In July, the Taliban introduced a gathering of handpicked clerics to resolve on the destiny of the schooling ban. However solely two clerics got here in help of the ladies’ schooling. Since then, the Taliban has not made any progress on whether or not they’re prepared to compromise
“Initially, we had been hopeful that they’d reopen faculties, however with the passage of time, we observed that, no, they’re doing one thing else. They simply subject anti-women verdicts after every day,” Nazhand stated. “I do not suppose that they’re prepared to reopen faculties, the Taliban haven’t any drawback with ladies’ faculties, however they wish to exploit them politically. They wish to proceed their ruling on society by banning ladies faculties. It’s of their curiosity to impose restrictions on ladies as a result of they cannot do it on males.”
After the US military intervention of Afghanistan in late 2001 that ousted the Taliban from energy, the war-torn nation witnessed a sequence of socioeconomic reforms and rebuilding packages. The post-Taliban constitution, which was ratified in 2004, expanded ladies’s rights to go to highschool, vote, work, serve in civic establishments, and protest. By 2009, ladies had been operating for president for the primary time within the nation’s historical past.
However the 4 a long time of conflict and hostility inflicted large hurt to Afghanistan’s fundamental infrastructures, together with to the nation’s instructional property.

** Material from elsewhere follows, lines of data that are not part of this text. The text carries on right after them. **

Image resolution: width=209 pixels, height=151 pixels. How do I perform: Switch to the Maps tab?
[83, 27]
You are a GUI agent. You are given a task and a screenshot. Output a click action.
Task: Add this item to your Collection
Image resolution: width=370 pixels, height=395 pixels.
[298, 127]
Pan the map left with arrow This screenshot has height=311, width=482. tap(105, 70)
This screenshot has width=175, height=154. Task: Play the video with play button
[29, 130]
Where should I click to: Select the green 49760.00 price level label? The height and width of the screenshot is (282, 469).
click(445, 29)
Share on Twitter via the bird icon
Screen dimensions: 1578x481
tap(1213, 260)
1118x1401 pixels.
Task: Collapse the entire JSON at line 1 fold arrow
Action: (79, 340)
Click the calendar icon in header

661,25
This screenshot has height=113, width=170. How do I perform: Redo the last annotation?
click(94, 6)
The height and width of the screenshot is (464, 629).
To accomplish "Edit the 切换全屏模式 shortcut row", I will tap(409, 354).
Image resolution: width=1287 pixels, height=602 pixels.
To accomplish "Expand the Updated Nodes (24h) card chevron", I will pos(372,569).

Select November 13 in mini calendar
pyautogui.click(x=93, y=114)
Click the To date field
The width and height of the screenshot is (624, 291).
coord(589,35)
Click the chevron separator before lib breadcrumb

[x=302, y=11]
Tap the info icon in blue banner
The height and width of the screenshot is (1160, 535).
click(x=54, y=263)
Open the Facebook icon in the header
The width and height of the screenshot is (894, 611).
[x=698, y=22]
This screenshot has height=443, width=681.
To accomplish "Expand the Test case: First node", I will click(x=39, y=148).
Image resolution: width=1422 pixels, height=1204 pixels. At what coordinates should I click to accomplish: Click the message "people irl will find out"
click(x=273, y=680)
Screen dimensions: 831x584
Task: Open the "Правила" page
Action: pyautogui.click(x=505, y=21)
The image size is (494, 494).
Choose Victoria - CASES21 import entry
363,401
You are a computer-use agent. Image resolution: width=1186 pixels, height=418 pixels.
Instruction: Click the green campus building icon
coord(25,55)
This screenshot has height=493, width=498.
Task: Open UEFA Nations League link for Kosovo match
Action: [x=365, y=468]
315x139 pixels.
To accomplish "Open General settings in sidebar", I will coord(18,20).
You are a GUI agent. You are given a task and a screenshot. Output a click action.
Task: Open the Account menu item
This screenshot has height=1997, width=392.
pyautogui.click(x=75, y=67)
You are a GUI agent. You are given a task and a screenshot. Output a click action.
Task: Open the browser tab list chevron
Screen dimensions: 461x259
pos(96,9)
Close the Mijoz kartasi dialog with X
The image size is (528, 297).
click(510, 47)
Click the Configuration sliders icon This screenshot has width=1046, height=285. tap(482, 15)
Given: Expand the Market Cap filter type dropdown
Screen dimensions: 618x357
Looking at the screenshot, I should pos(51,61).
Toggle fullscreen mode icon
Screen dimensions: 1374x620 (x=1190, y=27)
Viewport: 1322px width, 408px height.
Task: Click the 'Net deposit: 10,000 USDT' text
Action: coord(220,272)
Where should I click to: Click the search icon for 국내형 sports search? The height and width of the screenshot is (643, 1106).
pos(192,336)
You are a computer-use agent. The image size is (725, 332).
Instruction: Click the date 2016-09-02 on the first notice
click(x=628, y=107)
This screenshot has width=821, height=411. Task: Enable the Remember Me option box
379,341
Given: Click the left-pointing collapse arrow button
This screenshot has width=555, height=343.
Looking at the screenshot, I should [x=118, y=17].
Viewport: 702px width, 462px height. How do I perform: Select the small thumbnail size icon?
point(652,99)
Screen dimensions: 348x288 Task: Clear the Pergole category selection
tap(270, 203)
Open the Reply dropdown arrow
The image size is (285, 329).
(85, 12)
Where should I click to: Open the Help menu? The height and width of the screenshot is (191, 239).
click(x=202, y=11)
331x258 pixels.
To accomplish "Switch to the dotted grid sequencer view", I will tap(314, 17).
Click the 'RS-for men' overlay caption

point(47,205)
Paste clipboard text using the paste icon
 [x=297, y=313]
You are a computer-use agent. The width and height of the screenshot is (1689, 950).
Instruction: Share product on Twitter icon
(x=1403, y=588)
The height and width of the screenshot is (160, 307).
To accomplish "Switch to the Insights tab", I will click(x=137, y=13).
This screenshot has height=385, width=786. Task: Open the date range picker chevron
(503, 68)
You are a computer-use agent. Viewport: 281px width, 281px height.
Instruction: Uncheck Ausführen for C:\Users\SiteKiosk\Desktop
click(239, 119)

And even earlier than the Taliban seized energy on Aug. 15 final 12 months, a report by UNICEF discovered that Afghanistan had struggled with greater than 4.2 million kids out of faculty, 60% of whom had been ladies. Though the potential prices of not educating girls and boys alike are excessive when it comes to misplaced earnings, not educating ladies is particularly pricey due to the connection between instructional attainment and pupil delaying marriage and childbearing, taking part within the workforce, making decisions about their very own future, and investing extra within the well being and schooling of their very own kids later in life. The evaluation signifies that Afghanistan shall be unable to regain the GDP misplaced through the transition and attain its true potential productiveness with out fulfilling ladies’ rights to entry and full secondary faculty schooling. UNICEF additionally estimated that If the present cohort of three million ladies had been capable of full their secondary schooling and take part within the job market, it will contribute no less than $5.4 billion to Afghanistan’s economic system.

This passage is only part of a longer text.